» AIM
Copy out each line below that contains the word "height".

» STORED ROWS
>>>>
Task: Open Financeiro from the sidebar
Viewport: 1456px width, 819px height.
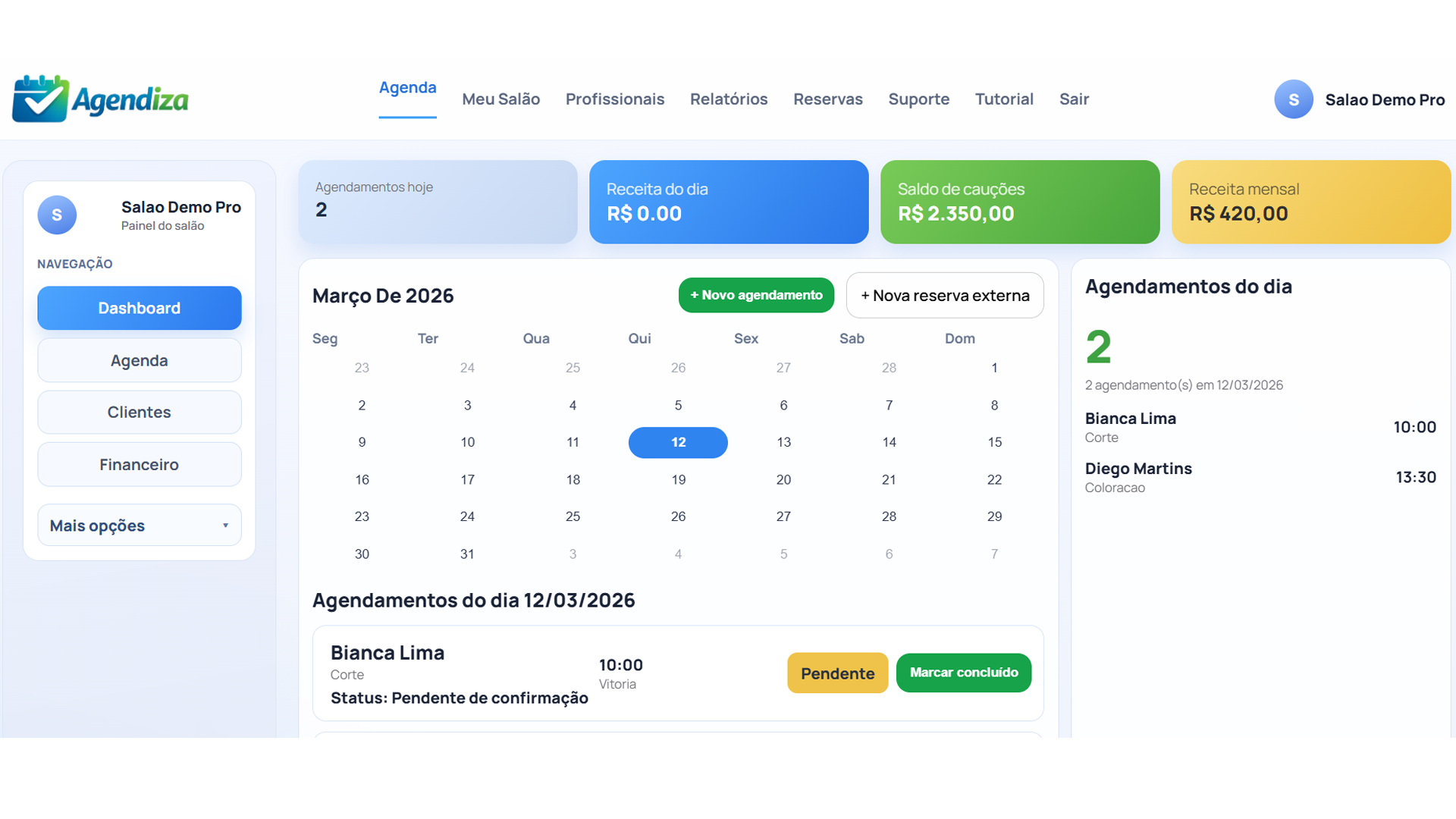Action: coord(139,464)
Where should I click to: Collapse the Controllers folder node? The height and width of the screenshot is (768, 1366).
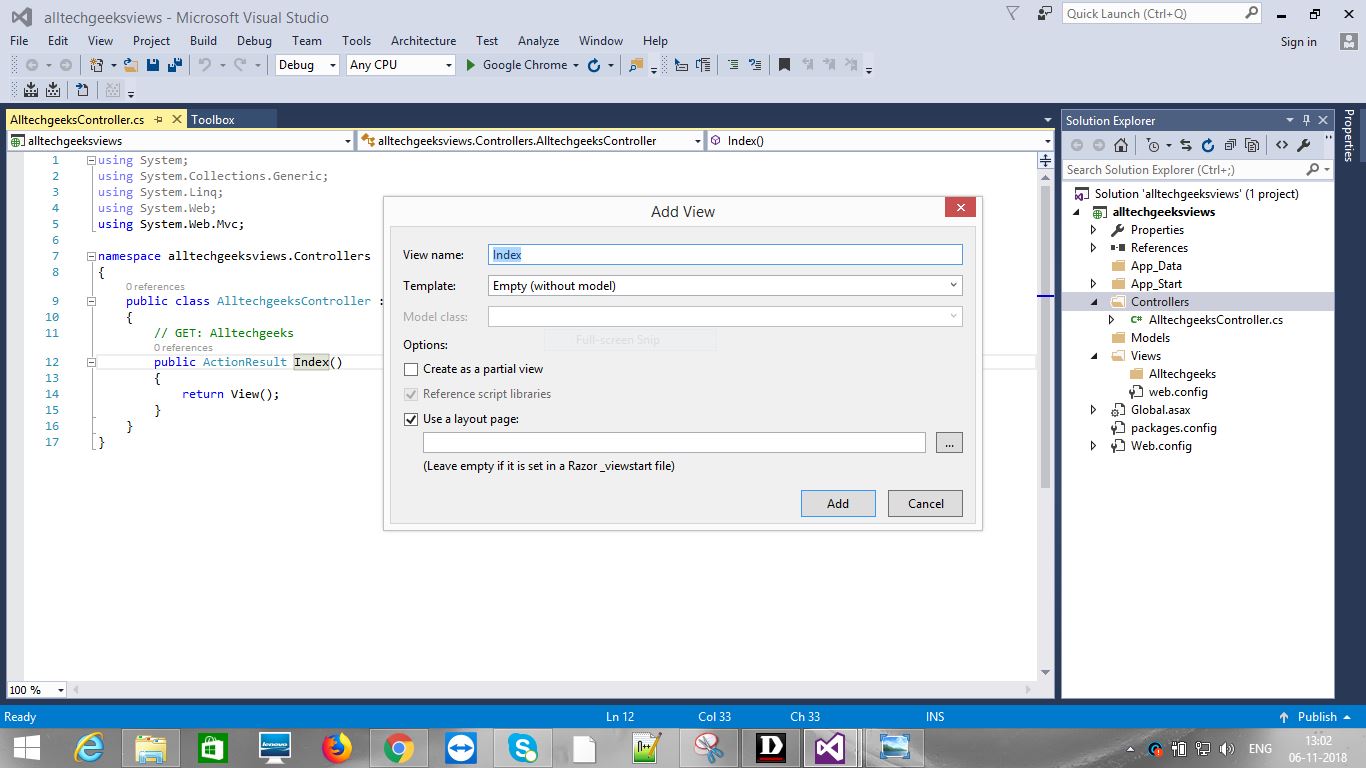(x=1091, y=301)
<<<<
» REPLY TO THE EXERCISE
Viewport: 1456px width, 819px height.
Where should I click to: Collapse the Controllers folder node? The height and width of the screenshot is (768, 1366).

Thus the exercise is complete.